La composición resultante parece poseer la espontaneidad de una reacción en cadena, producto de la oralidad cotidiana.
En efecto, Arita pone en escena al detective privado Francisco Antúnez, humilde y con hambre crónica, cinéfilo empedernido, quien -mientras ve una película- es abordado en el cine Lux por un individuo que le solicita investigar la desaparición de Pacita Rocafuerte, anciana vidente y medium con el mundo de ultratumba.

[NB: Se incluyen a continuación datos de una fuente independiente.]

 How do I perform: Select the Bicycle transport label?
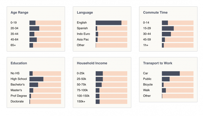[148, 84]
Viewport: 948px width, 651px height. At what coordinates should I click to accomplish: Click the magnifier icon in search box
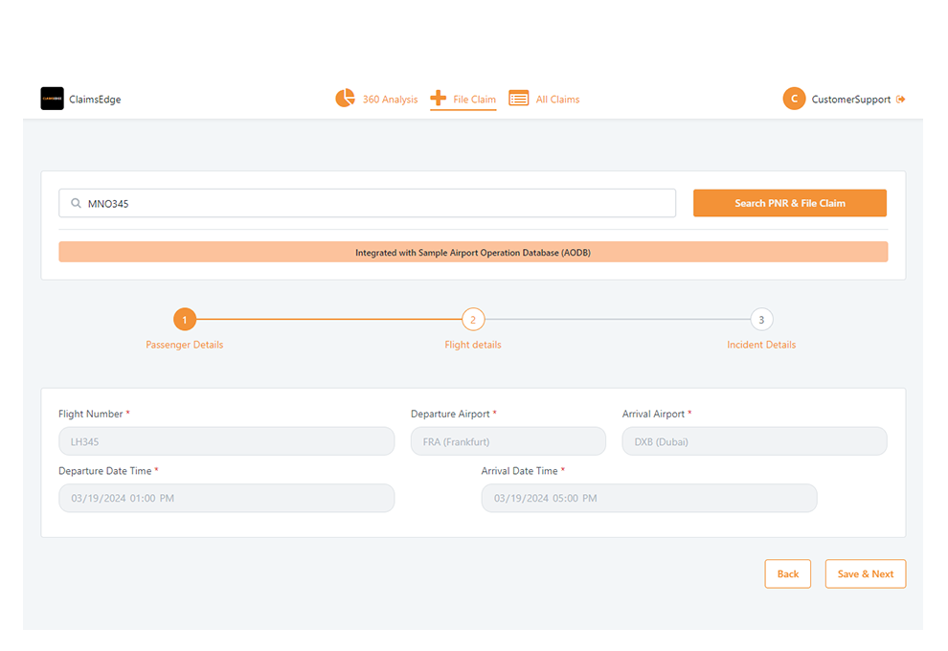[76, 203]
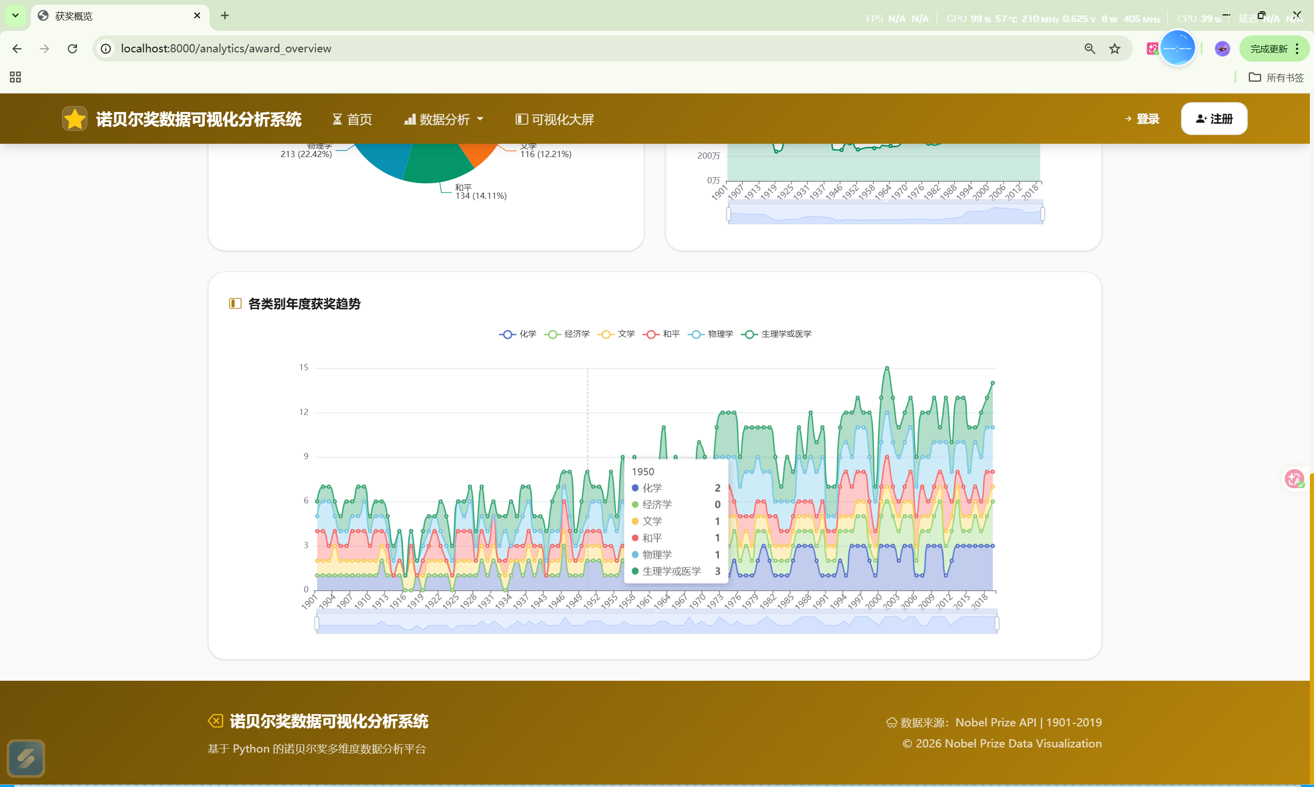The height and width of the screenshot is (787, 1314).
Task: Toggle the 经济学 legend series
Action: click(x=567, y=334)
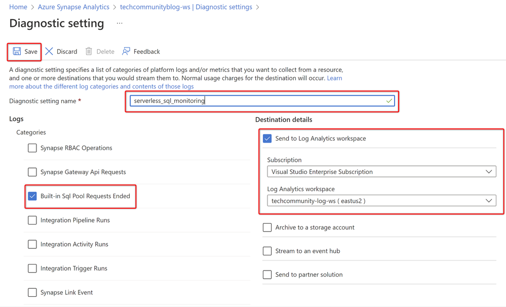Image resolution: width=506 pixels, height=307 pixels.
Task: Expand the Subscription dropdown
Action: click(x=381, y=172)
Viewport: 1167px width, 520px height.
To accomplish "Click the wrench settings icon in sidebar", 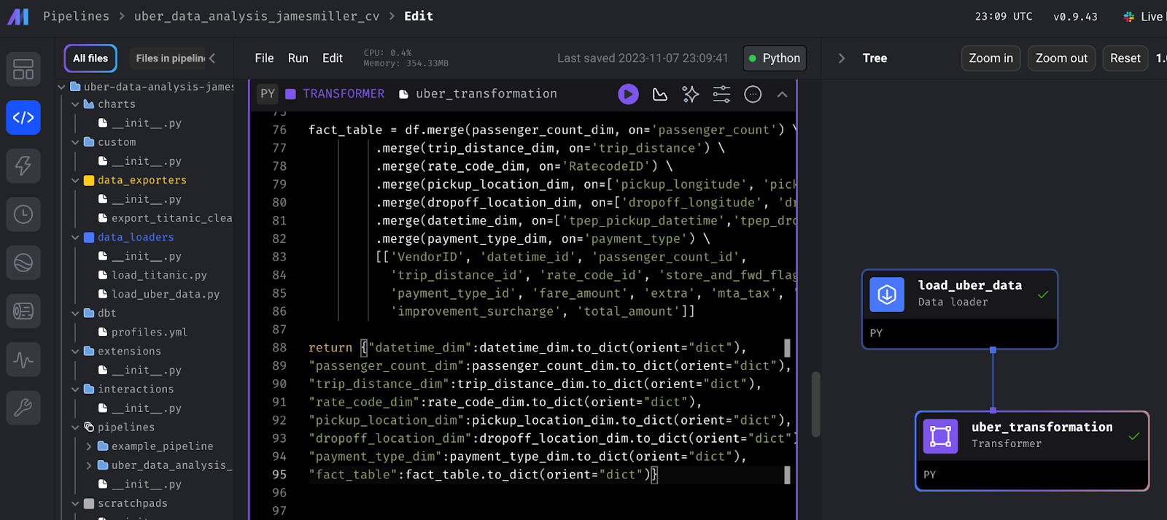I will click(x=23, y=407).
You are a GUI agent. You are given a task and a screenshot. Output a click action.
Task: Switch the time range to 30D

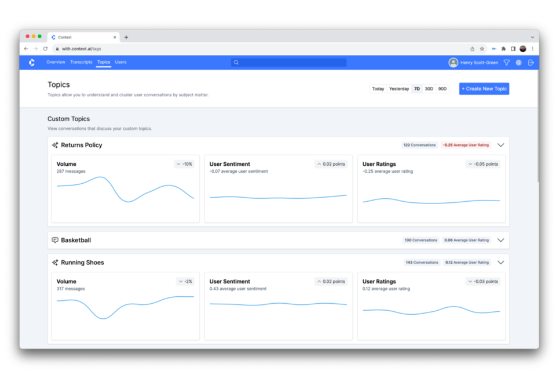(x=429, y=89)
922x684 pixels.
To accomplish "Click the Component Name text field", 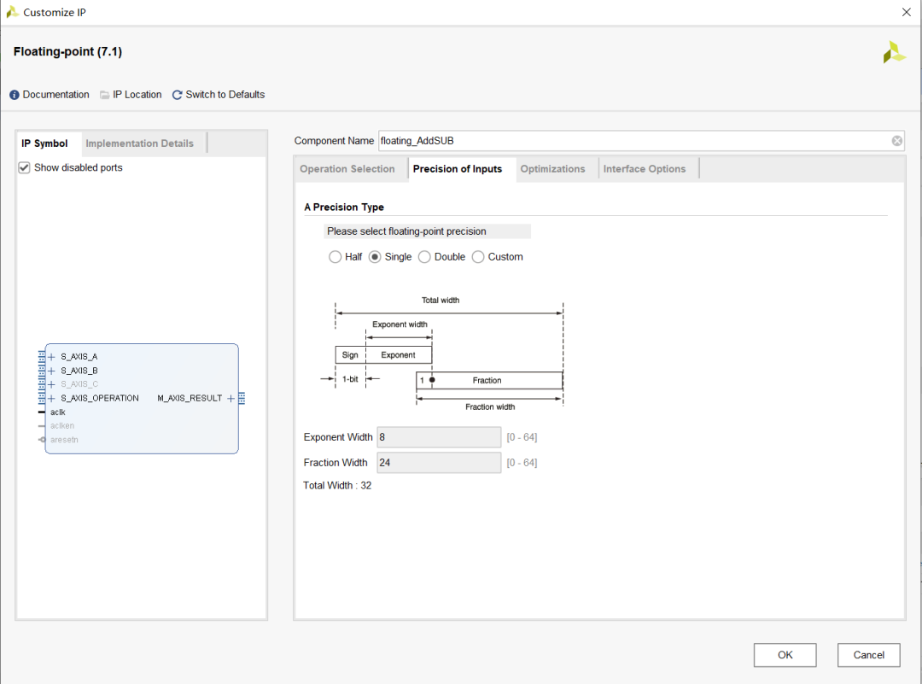I will tap(632, 141).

Antúnez acepta el encargo y se traslada al barrio Cabañas, a conocer la cuartería donde vivía la iluminada: allí se sumerge en un hábitat misérrimo y amenazante, poblado de hampones, y pone en juego su olfato profesional para desvelar el misterio. Surge así el elenco proletario en el que destacan don Foncho y don Lisandro, o Lucrecia y Mayra, por un lado, y, por otro, don Abelardo Montesinos, ricachón opulento, rodeado de guaruras y sicarios, aparente objeto de una estafa, y de la cual se venga al ordenar la muerte de Pacita, según -a la postre- descubre Antúnez.
Dennis Arita trata a sus personajes con simpatía humorística, y sabe mezclar lo cómico y lo grotesco con suma habilidad.
Con todo, el aire festivo del relato bordea siempre la amenaza y el sentido de la precariedad de la vida en ese entorno urbano.
El peligro del hampa ronda a toda hora, y el lenguaje empleado lo expone con crudeza: las locuciones humillan y desprecian como monedas de uso corriente.
“Si te vi, no me acuerdo” posee una viveza esperpéntica en la que el autor hace gala de su don para la caricatura ácida y la distorsión lúdica. El fraseo es coloquial, a ratos telegráfico, plagado de diminutivos (“ocasioncita”, “chambita”, “pendejito”) y superlativos (“sonrisota”, “ojerotas”, “bocota”), que le otorgan una vivacidad extraordinaria al hilo narrativo.
El uso del grano del habla local, de la “plática” es sumamente eficaz: la intrusión continua de los insultos y de la agresión verbal le confiere una pátina irónica al conjunto, y pocas veces los coloquialismos han hecho restallar nuestra narrativa como ocurre aquí.
Y es que en una cultura de subsistencia y de carencias, el lenguaje es un arma que ayuda a sobrevivir. Dennis Arita rompe la tiranía del “buen decir”, remodela los convencionalismos lingüísticos, con pasión y aliento. Los exabruptos de su maquinaria verbal ponen al descubierto las partículas de la realidad circundante.